:: Task directions ::
Go to the line with "Terms and Conditions (59, 2398)" in the records below, then output it and each following line exactly, up to and including the line with "[Sodobne stenske obloge". Skip pictures and add nothing.
▼
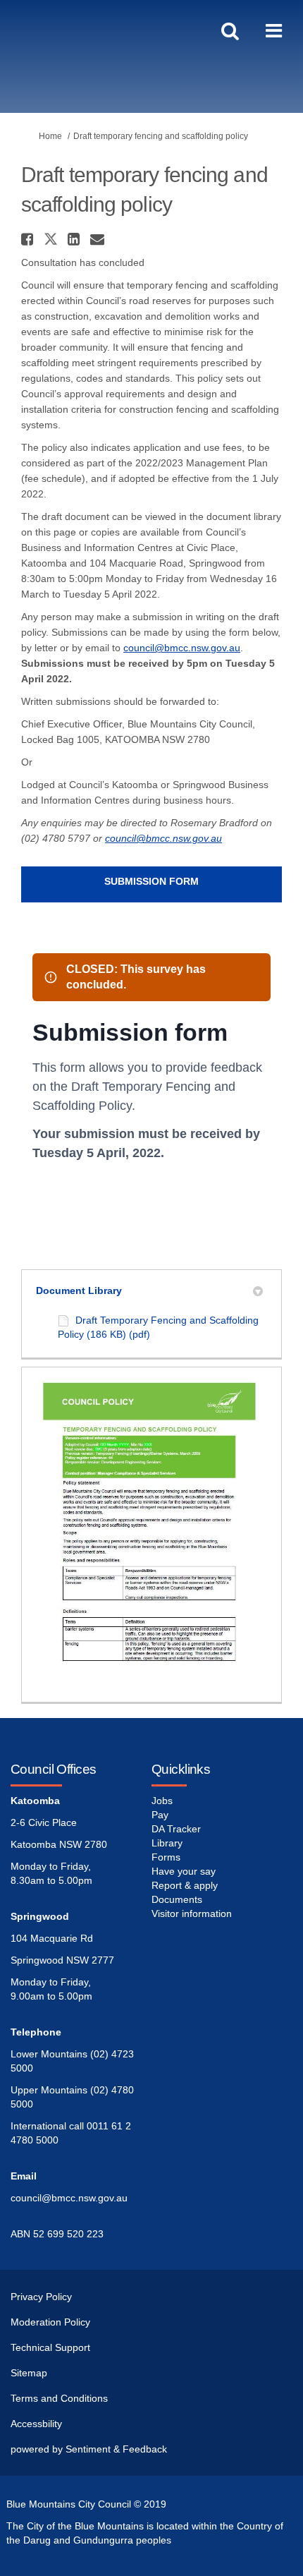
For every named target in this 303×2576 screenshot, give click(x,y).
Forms (166, 1857)
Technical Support (50, 2347)
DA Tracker (176, 1828)
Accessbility (36, 2423)
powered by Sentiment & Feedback (89, 2449)
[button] (29, 239)
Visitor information (192, 1913)
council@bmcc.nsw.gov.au (181, 647)
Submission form (151, 881)
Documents (177, 1899)
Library (167, 1843)
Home (50, 136)
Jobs (162, 1800)
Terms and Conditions (59, 2398)
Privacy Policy (41, 2296)
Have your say (184, 1871)
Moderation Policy (50, 2322)
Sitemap (29, 2372)
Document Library (79, 1290)
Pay (160, 1814)
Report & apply (185, 1885)
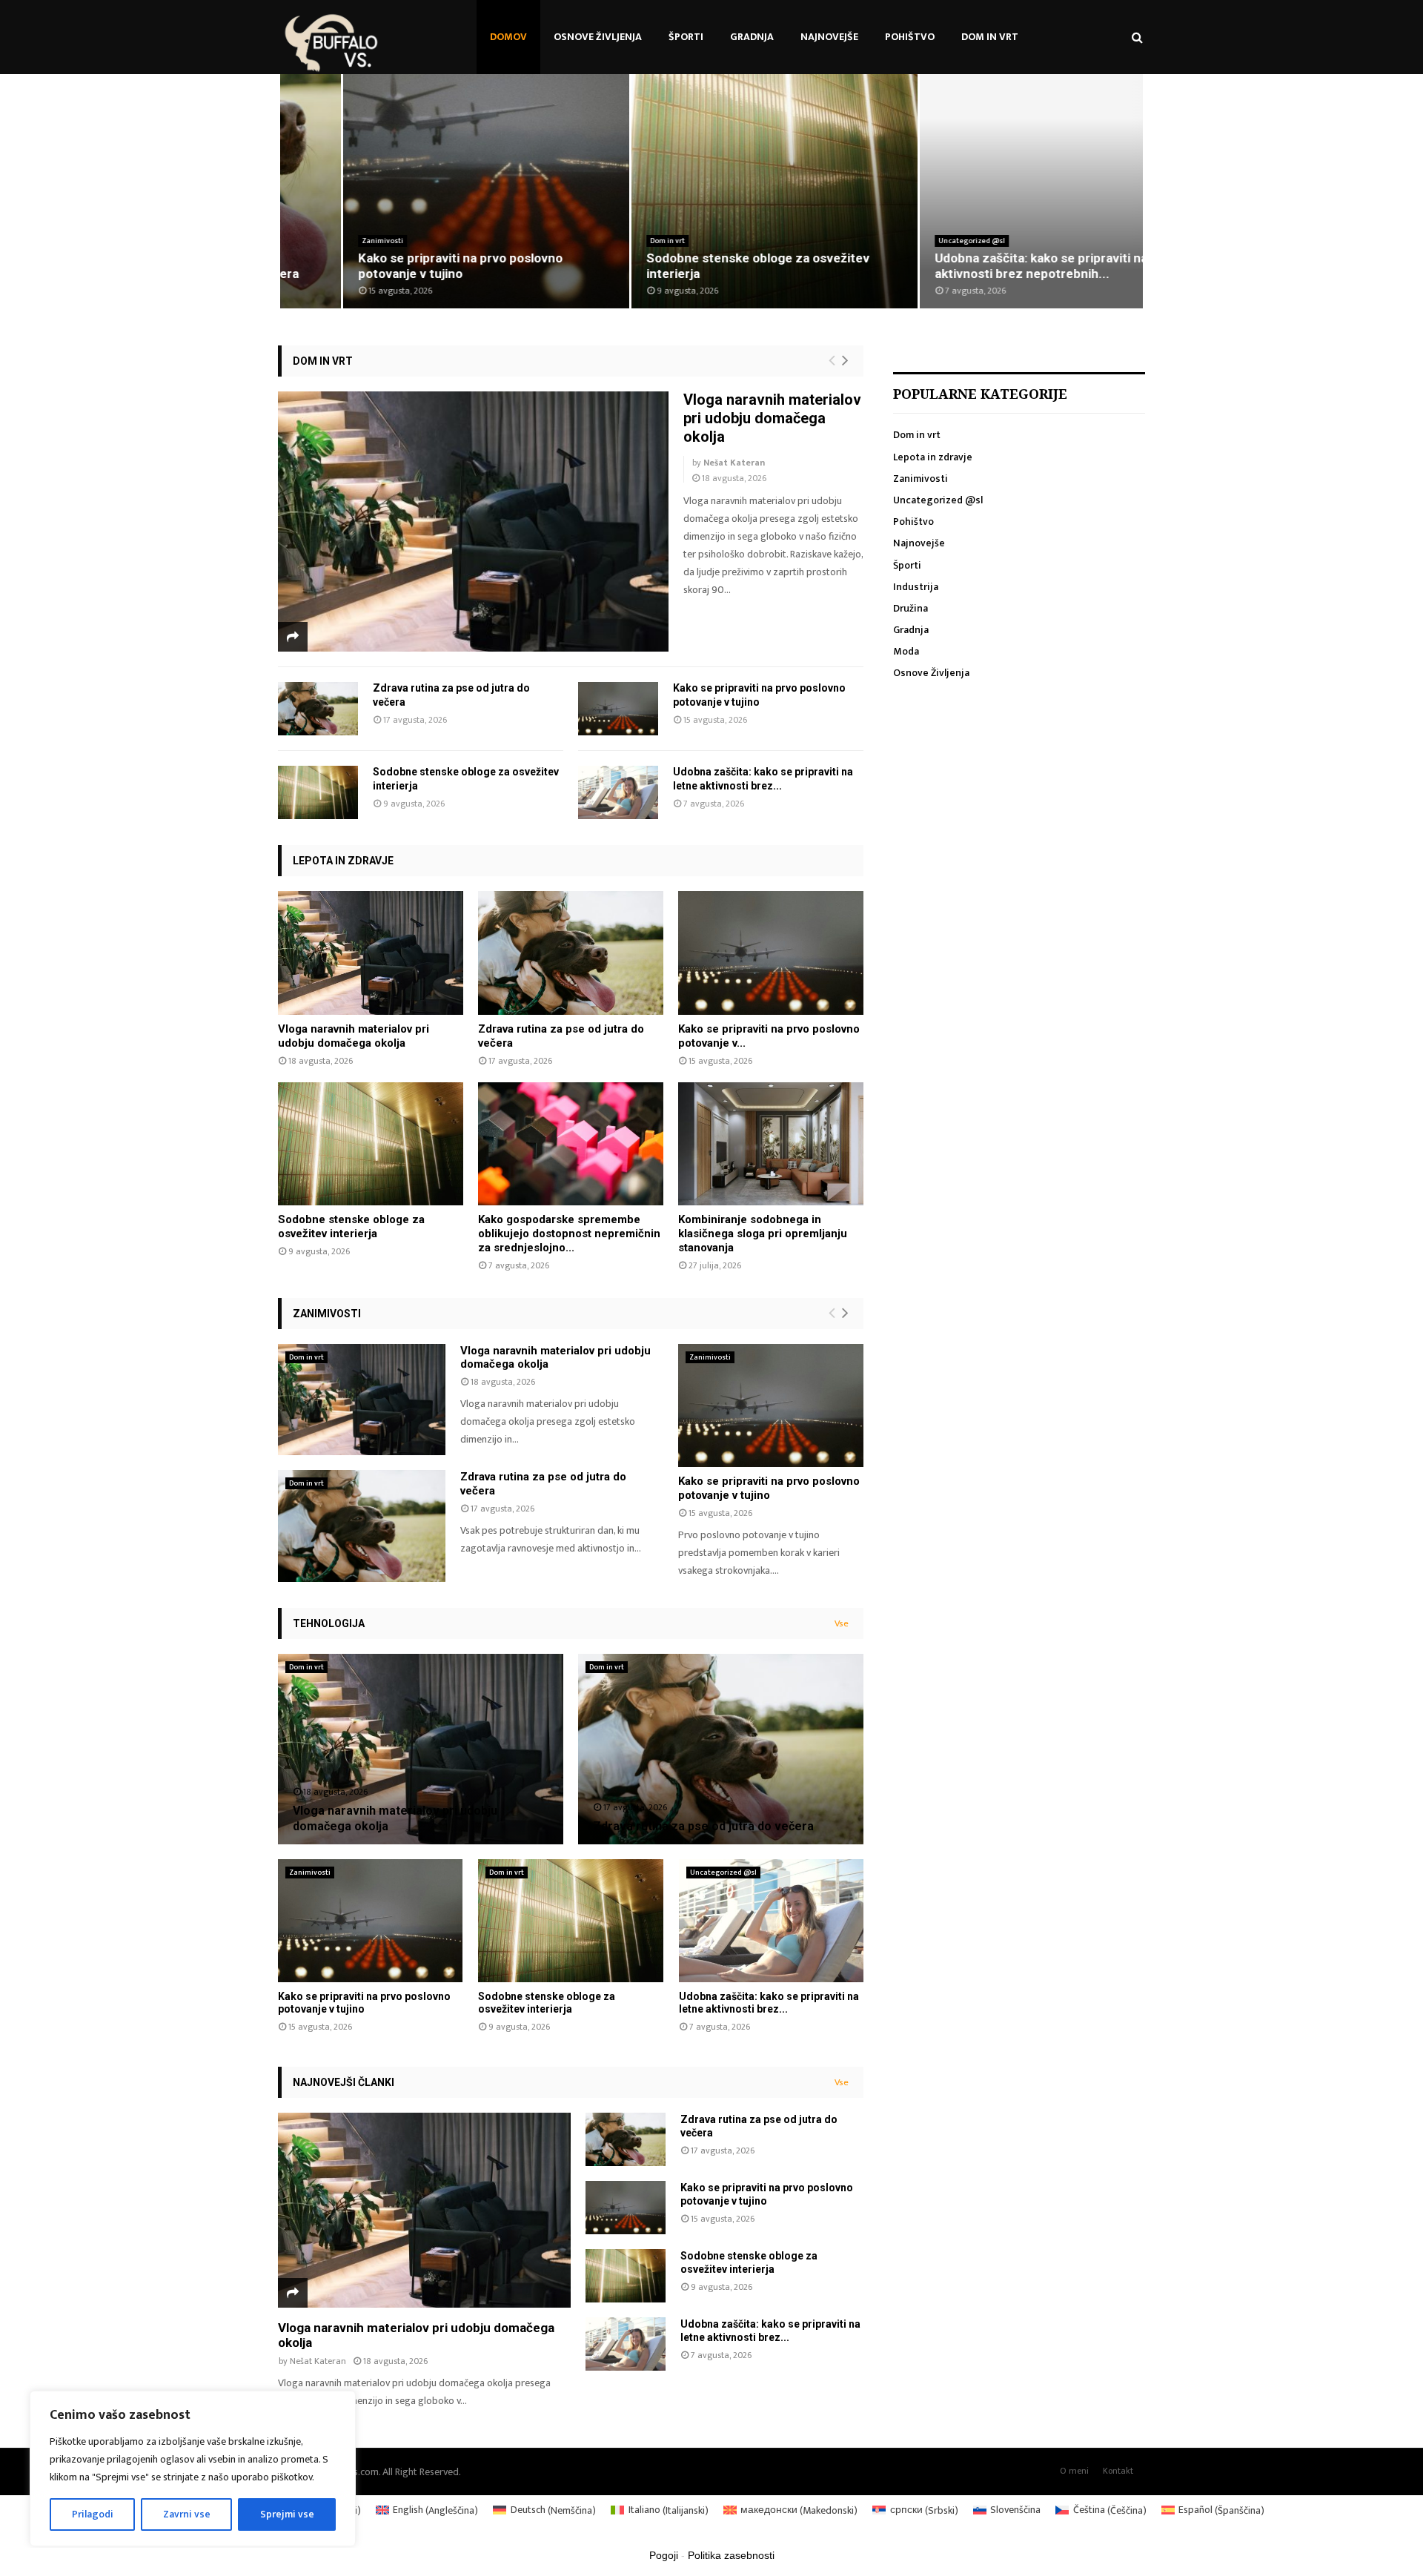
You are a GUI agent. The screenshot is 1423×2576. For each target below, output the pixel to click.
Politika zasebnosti (731, 2555)
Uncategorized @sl (908, 241)
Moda (906, 651)
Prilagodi (92, 2514)
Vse (842, 1623)
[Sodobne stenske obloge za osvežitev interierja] (318, 792)
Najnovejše (829, 36)
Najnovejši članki (343, 2082)
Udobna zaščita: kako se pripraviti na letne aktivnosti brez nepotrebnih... (995, 266)
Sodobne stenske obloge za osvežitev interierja (351, 1226)
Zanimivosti (319, 241)
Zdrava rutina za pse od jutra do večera (703, 1826)
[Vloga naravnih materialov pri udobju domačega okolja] (473, 521)
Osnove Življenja (598, 36)
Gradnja (752, 36)
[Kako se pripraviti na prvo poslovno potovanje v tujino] (618, 708)
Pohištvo (910, 36)
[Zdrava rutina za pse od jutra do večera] (318, 708)
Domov (508, 36)
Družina (910, 608)
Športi (686, 36)
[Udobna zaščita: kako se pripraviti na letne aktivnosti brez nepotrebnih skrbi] (618, 792)
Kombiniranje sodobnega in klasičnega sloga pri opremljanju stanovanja (762, 1233)
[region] (193, 2468)
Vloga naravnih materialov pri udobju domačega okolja (772, 418)
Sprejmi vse (287, 2514)
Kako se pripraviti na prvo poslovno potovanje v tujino (397, 266)
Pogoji (663, 2555)
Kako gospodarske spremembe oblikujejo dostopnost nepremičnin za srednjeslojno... (569, 1233)
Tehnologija (329, 1623)
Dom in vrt (989, 36)
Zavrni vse (186, 2514)
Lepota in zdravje (343, 861)
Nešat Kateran (734, 462)
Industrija (915, 586)
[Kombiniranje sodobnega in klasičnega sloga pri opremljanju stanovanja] (770, 1144)
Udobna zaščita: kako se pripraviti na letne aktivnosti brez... (769, 2003)
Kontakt (1118, 2470)
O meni (1074, 2470)
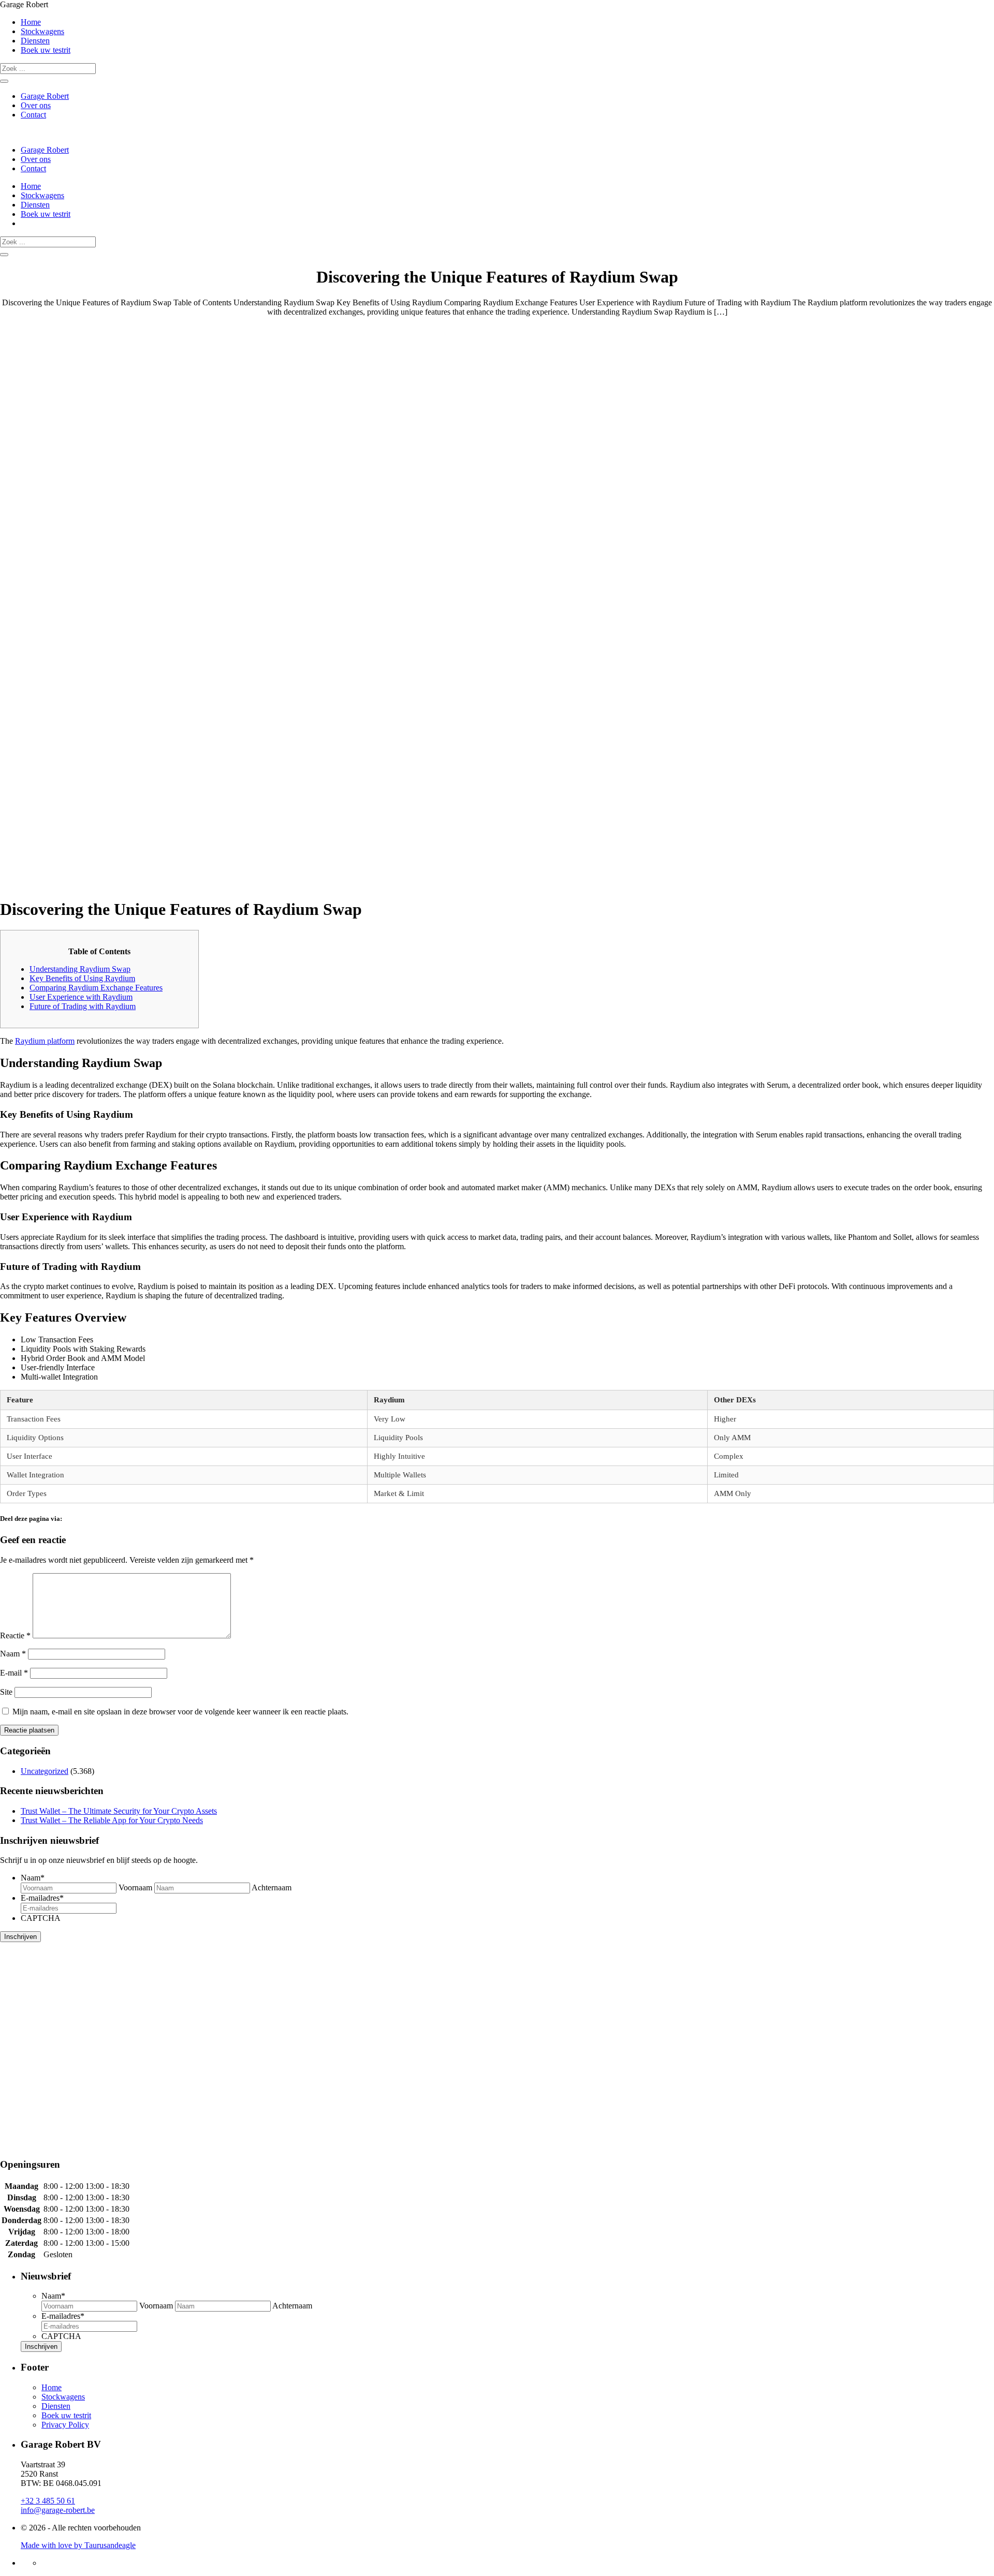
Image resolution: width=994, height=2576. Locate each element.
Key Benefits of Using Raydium (82, 978)
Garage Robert (45, 96)
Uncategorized (44, 1771)
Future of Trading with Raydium (83, 1006)
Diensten (35, 40)
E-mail (14, 1672)
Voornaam (135, 1887)
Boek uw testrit (45, 50)
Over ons (36, 105)
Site (6, 1691)
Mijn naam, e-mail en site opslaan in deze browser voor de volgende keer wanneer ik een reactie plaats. (180, 1711)
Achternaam (271, 1887)
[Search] (4, 81)
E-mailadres (42, 1897)
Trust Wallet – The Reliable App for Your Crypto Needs (112, 1820)
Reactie (15, 1635)
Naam (13, 1653)
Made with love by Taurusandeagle (78, 2545)
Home (31, 22)
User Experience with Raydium (81, 997)
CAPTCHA (41, 1918)
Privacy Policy (65, 2424)
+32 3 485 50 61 (48, 2500)
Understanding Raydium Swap (80, 969)
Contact (33, 114)
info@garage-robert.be (58, 2510)
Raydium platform (45, 1041)
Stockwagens (42, 31)
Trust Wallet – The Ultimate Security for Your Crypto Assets (119, 1811)
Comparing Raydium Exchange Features (96, 987)
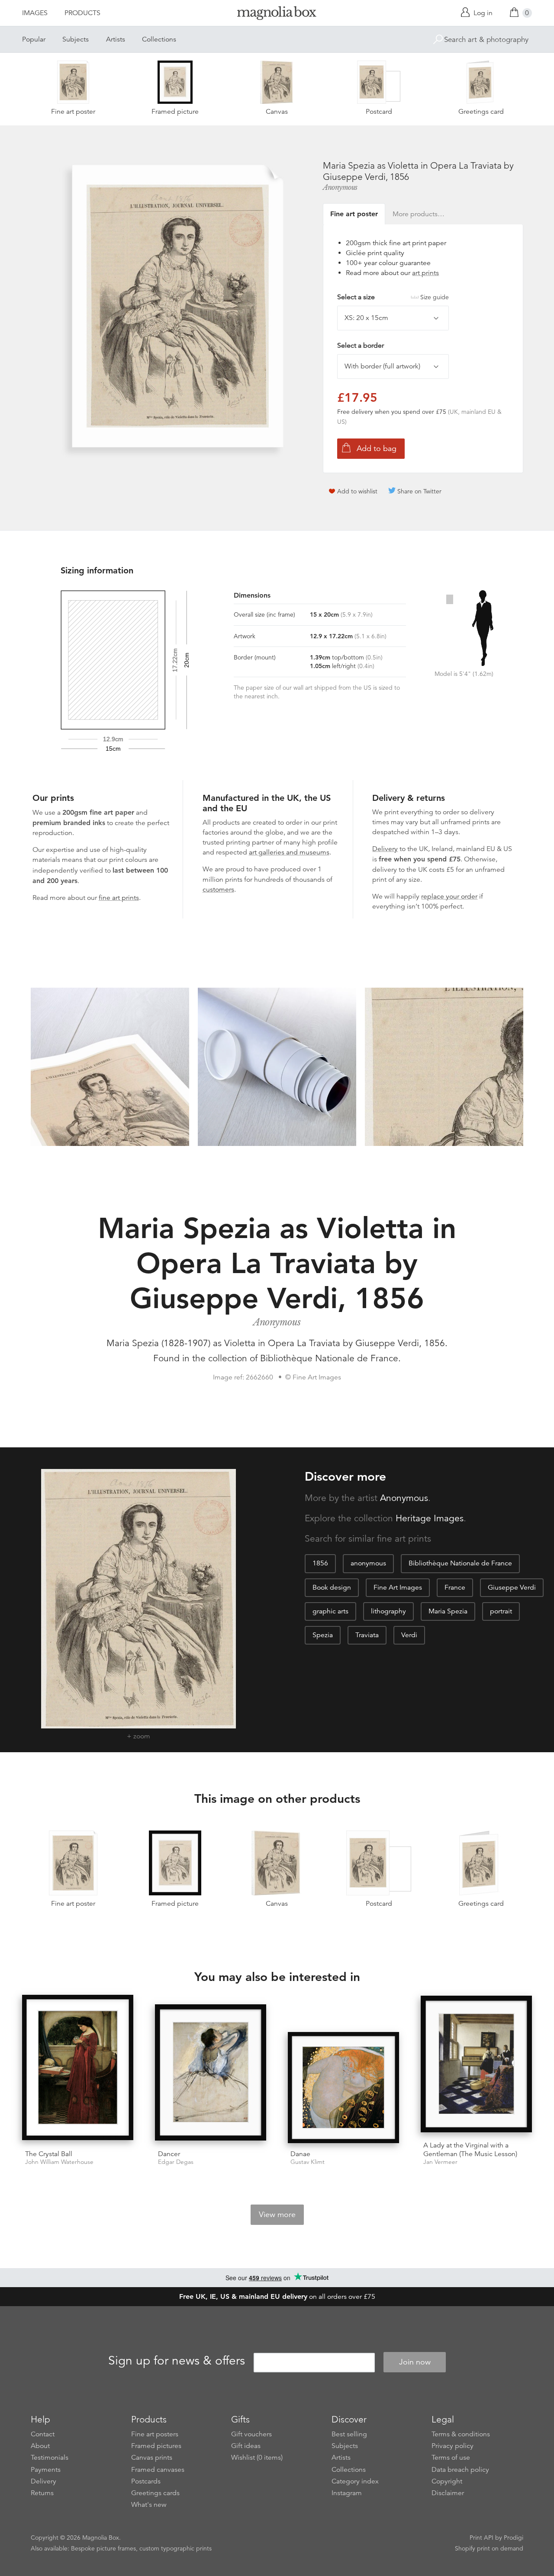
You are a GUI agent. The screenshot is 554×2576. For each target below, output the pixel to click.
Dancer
▲
:: Result for this task ::
Terms and Conditions (59, 2398)
Privacy Policy (41, 2296)
Have your say (184, 1871)
Moderation Policy (50, 2322)
Sitemap (29, 2372)
Document Library (79, 1290)
Pay (160, 1814)
Report & apply (185, 1885)
You are a GUI agent. The screenshot is 1423×2576. For each target below, output the pixel to click.
Politika zasebnosti (731, 2555)
Uncategorized @sl (908, 241)
Moda (906, 651)
Prilagodi (92, 2514)
Vse (842, 1623)
[Sodobne stenske obloge za osvežitev interierja] (318, 792)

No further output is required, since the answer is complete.